YOUR OBJECTIVE
Every entry below should be written out exactly, and no image should appear.

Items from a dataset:
-----

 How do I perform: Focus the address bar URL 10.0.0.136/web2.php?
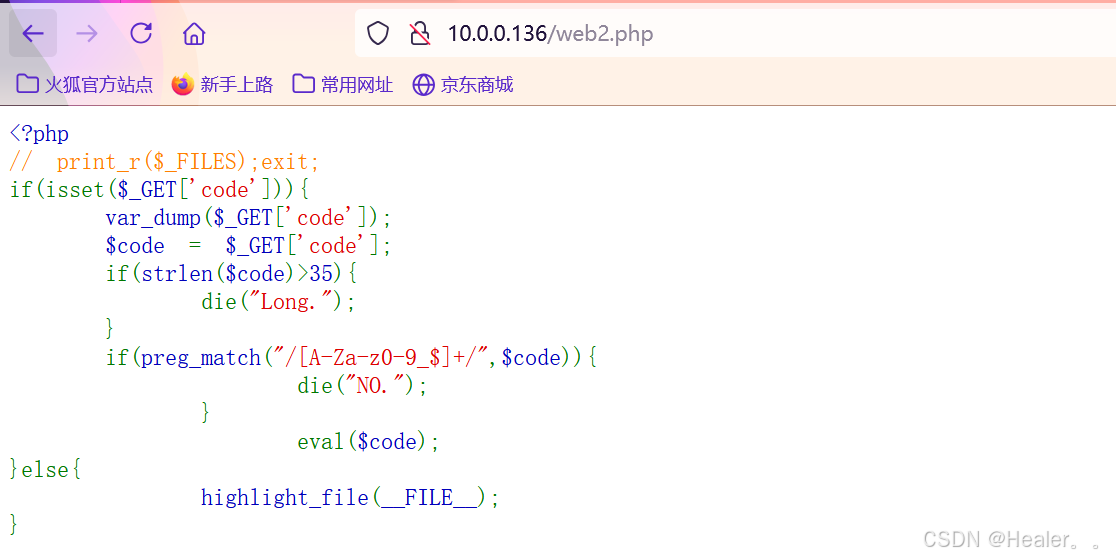pyautogui.click(x=550, y=33)
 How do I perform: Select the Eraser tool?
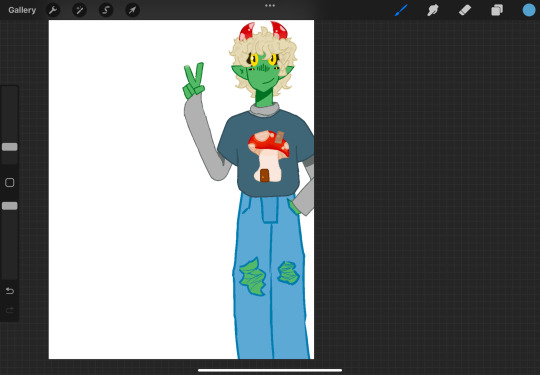465,10
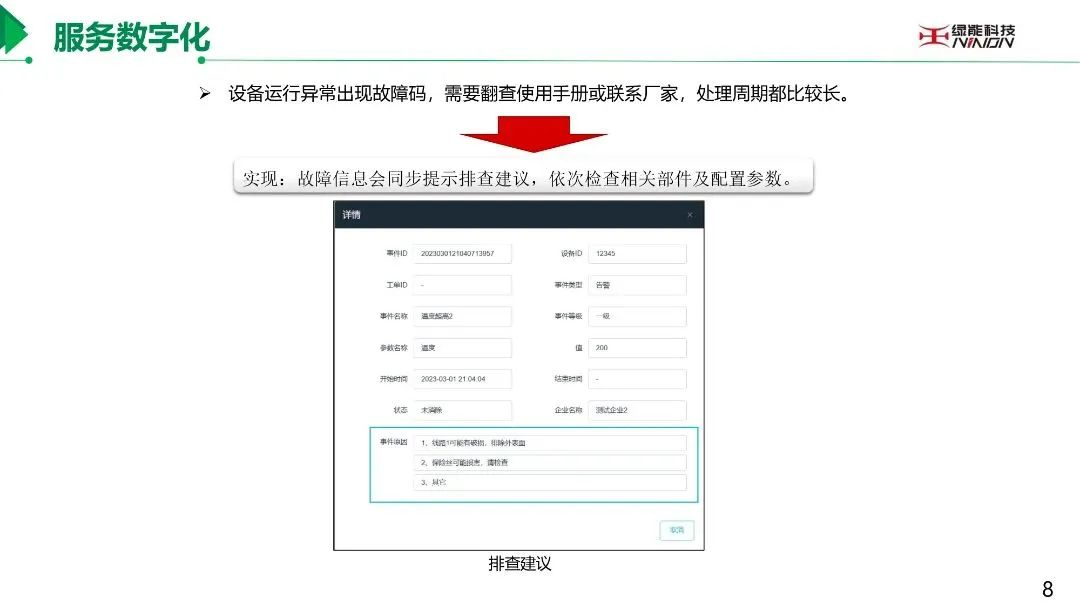Click the 状态 field showing 未消除
The width and height of the screenshot is (1080, 607).
(462, 410)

-----

EXPECTED OUTPUT
 How do I perform: Focus the address bar URL 10.0.0.136/web2.php?
pyautogui.click(x=550, y=33)
 How do I perform: Select the Eraser tool?
465,10
Click the 状态 field showing 未消除
The width and height of the screenshot is (1080, 607).
(462, 410)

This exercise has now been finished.